>> BEGIN
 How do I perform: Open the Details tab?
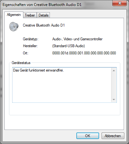coord(43,15)
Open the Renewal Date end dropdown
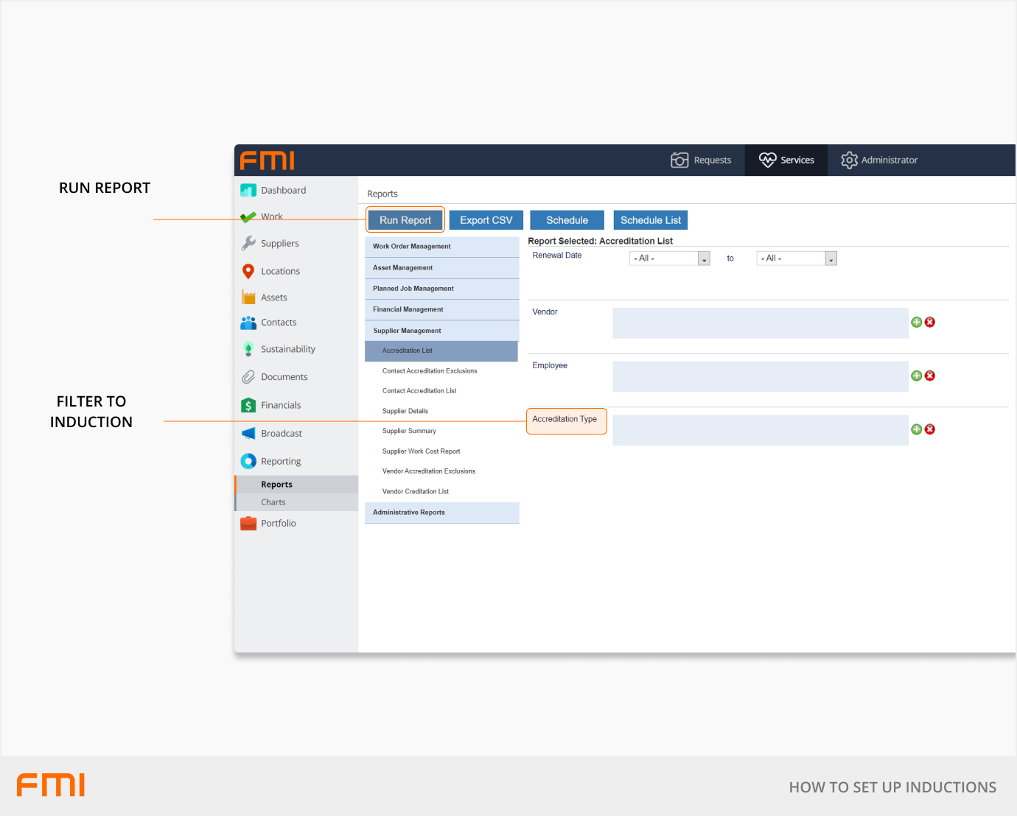 (x=831, y=258)
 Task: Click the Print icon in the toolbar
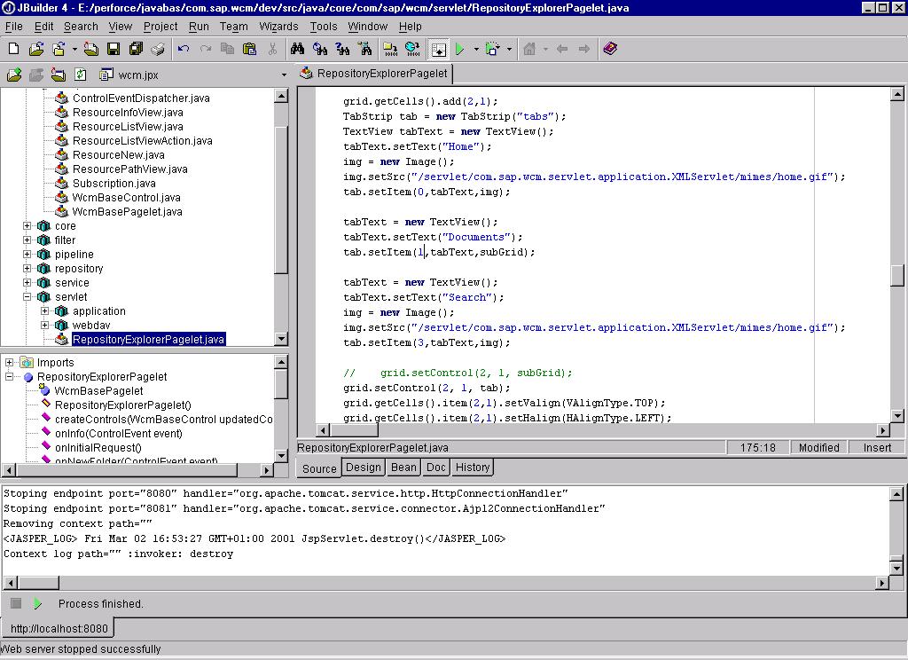tap(158, 49)
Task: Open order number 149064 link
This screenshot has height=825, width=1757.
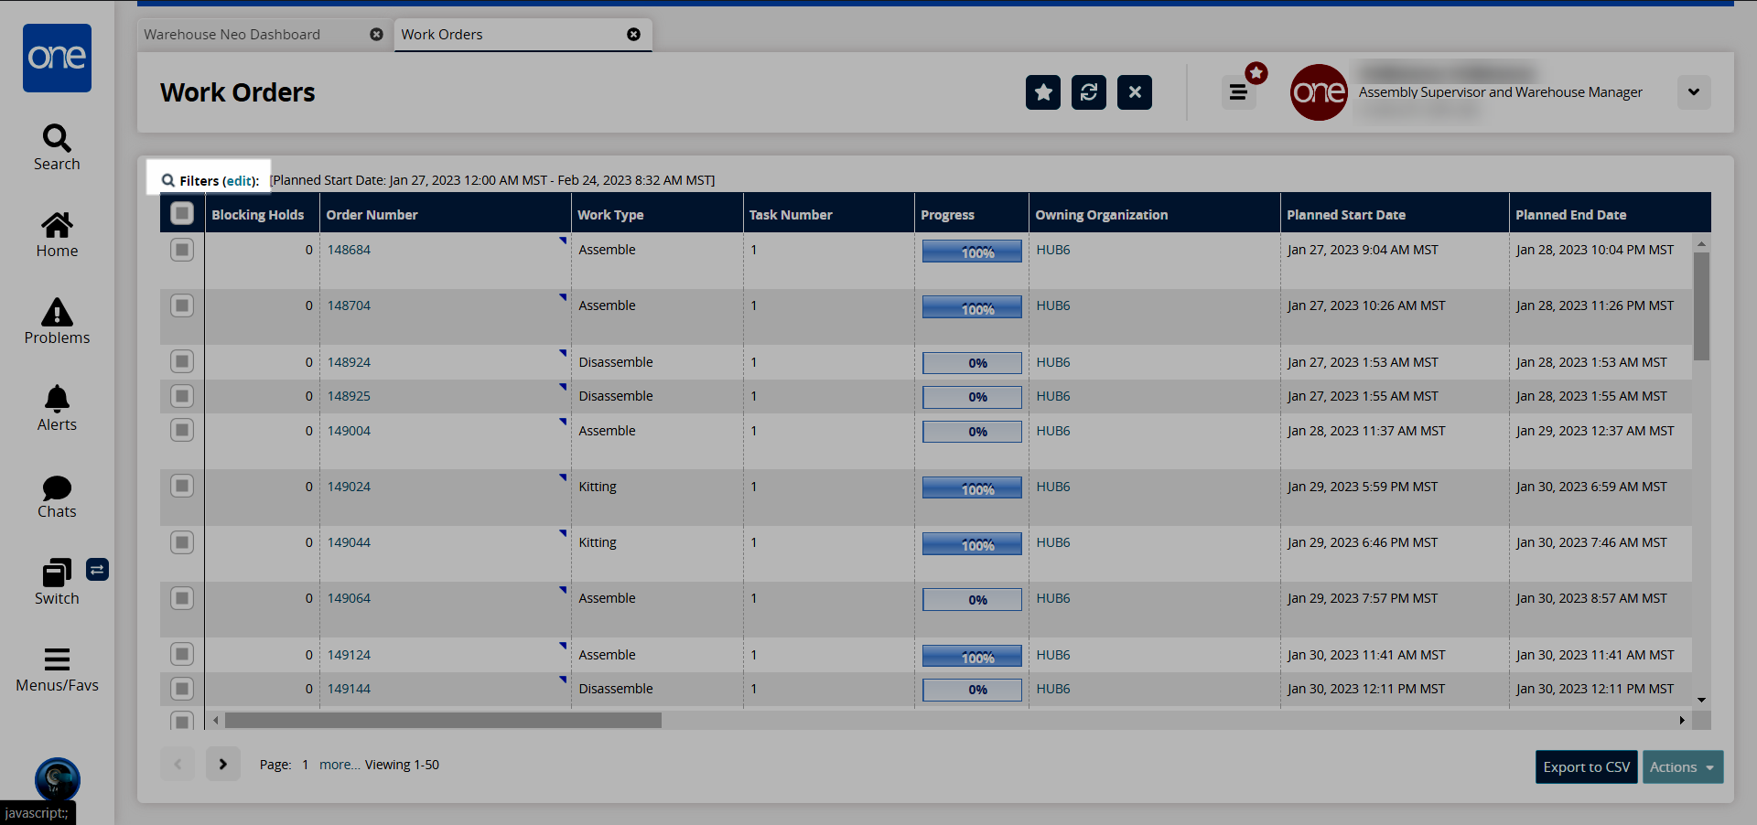Action: point(349,599)
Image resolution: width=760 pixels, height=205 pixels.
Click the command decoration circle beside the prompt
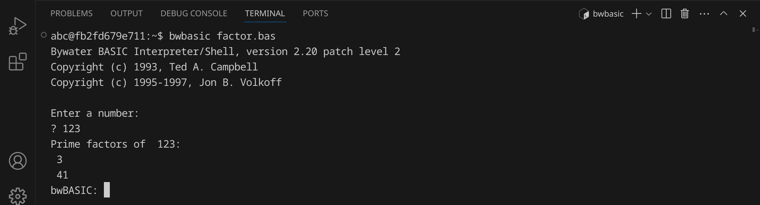click(x=44, y=35)
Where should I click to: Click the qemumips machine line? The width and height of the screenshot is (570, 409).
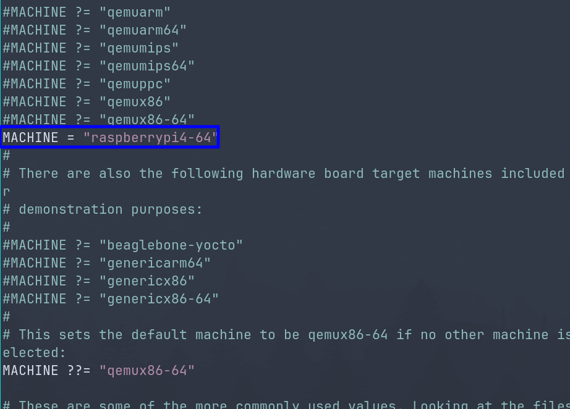coord(90,48)
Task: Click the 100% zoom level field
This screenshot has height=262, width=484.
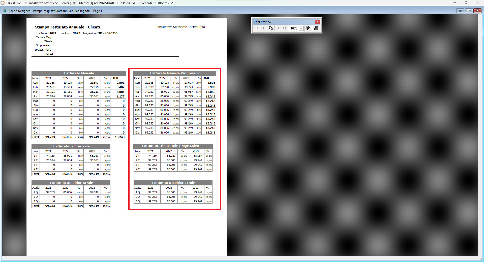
>> END
• [Requirements]: Copy out the data verbatim, beginning at the line that contains "Task: Open order number 149064 link" and continuing through the end of the data, with both ends included. Omit the pictures from your answer.

• [Full response]:
Task: Open order number 149064 link
This screenshot has height=825, width=1757.
Action: point(349,599)
Image resolution: width=760 pixels, height=205 pixels.
Click the command decoration circle beside the prompt
click(x=44, y=35)
Where should I click to: Click the qemumips machine line? The width and height of the screenshot is (570, 409).
coord(90,48)
Task: Click the 100% zoom level field
This screenshot has height=262, width=484.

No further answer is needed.